DISCRIMINATION against women in the Nepalese society runs deep. Battling these discriminations presuppose that there are laws in place that ensure protection of women against discriminations. It is easy to imagine the long battle against gender discriminations when various legal provisions spread in different acts and rules and regulations themselves are discriminatory against women. The passage recently of what was popularly known as "women's property rights" bill and which was in fact an amendment to the Civil Code, gave only a partial cause for celebration for women as there are still 28 provisions in the Code that can be termed as discriminatory against women. This came out in a report drawn by a high-level committee to review the existing laws concerning discrimination against women. The committee was constituted last year to review the existing laws and acts discriminatory against women, draft an amendment bill encouraging equality, and present recommendations essential for women's empowerment.

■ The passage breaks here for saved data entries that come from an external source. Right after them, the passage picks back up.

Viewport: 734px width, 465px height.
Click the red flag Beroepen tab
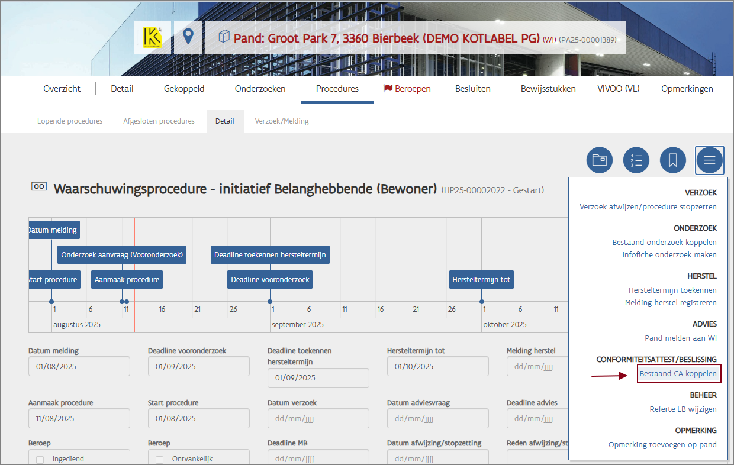click(407, 89)
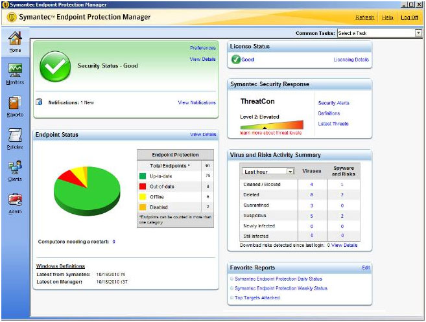The width and height of the screenshot is (426, 322).
Task: Open Help from the top header
Action: tap(387, 17)
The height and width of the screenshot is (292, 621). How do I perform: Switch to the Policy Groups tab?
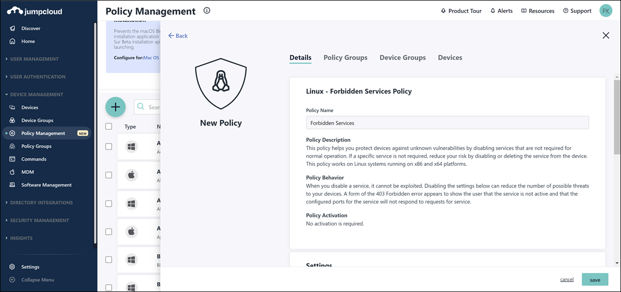(x=345, y=58)
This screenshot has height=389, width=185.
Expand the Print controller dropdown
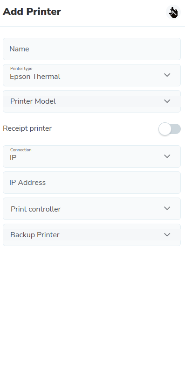pyautogui.click(x=92, y=209)
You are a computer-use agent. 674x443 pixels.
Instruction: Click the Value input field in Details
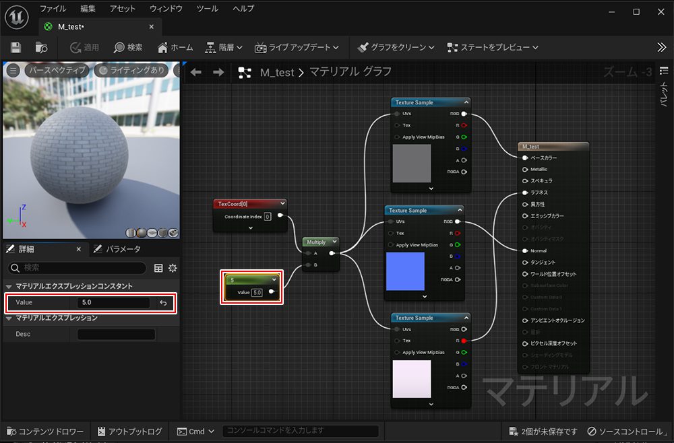pyautogui.click(x=113, y=303)
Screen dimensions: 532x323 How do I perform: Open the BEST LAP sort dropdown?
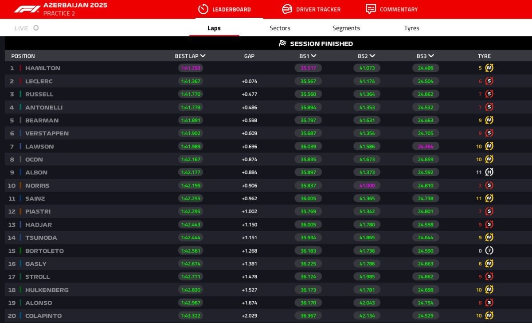(x=203, y=56)
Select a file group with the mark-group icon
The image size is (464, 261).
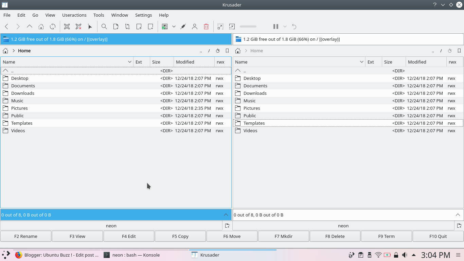67,26
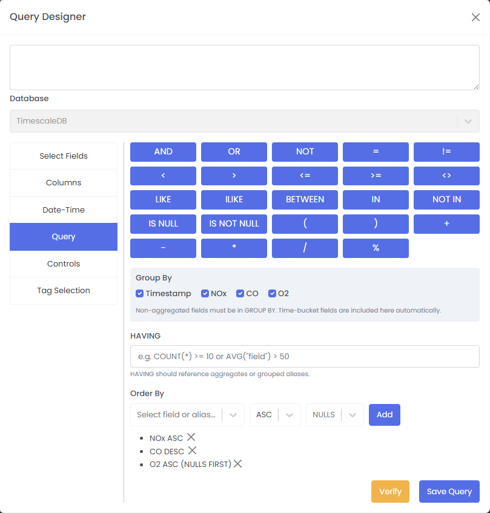The height and width of the screenshot is (513, 490).
Task: Expand the ASC sort direction dropdown
Action: (x=275, y=415)
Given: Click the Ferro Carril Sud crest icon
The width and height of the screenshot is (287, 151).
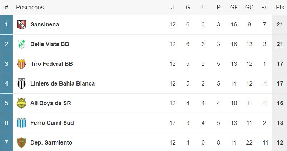Looking at the screenshot, I should pos(21,123).
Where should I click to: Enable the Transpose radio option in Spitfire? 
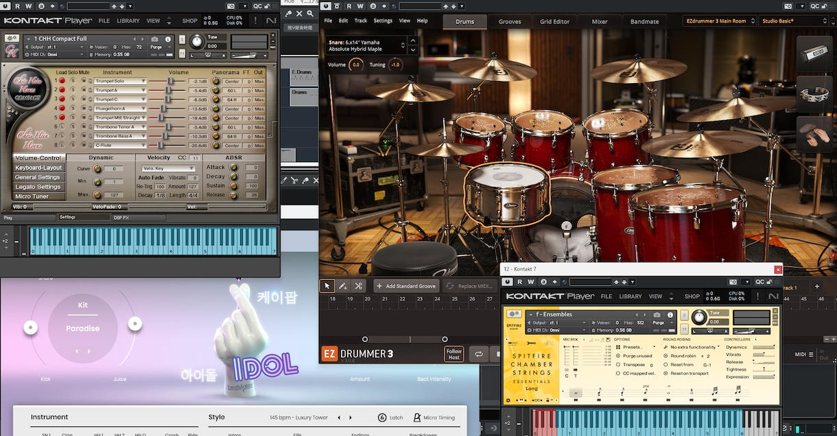[x=617, y=365]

The findings of the committee were quite revealing of the regards in which women are held by our legal regime. The Civil Code certainly contained the largest concentration of anti-women laws, which now mercifully stands at 28, a lot down from 69 different provisions that it held before. But the Code, the one receiving the ire of women activists campaigning for mainly parental property for years, is not the only place where such discriminatory laws can be found. The army act, the land act, the registration of births, deaths and personal incidents, the act defining Nepali law, the bonus act, the provident fund act, the income tax act and the children's act account for other 53 discriminatory provisions. That is still not all. An additional 36 various rules and regulations contain 85 provisions that are discriminatory from the gender perspective. Prime Minister Chand assured the amendment bill drafters that the government had begun all necessary measures towards correcting the legal provisions discriminatory against women. The government, indeed, would do well to take into consideration the recommendations that the report gives. Clearly, since the traditions and values are so skewed against women in many respects, affirmative actions are needed if protection and empowerment of women are to be achieved. Measures like increasing access of women to the criminal justice system, stopping girl trafficking and sexual exploitation and so on are essential to allow women to realise the full individual potentials to be partners in the development process. Doing away with 'legal' discriminations would be an important preliminary step.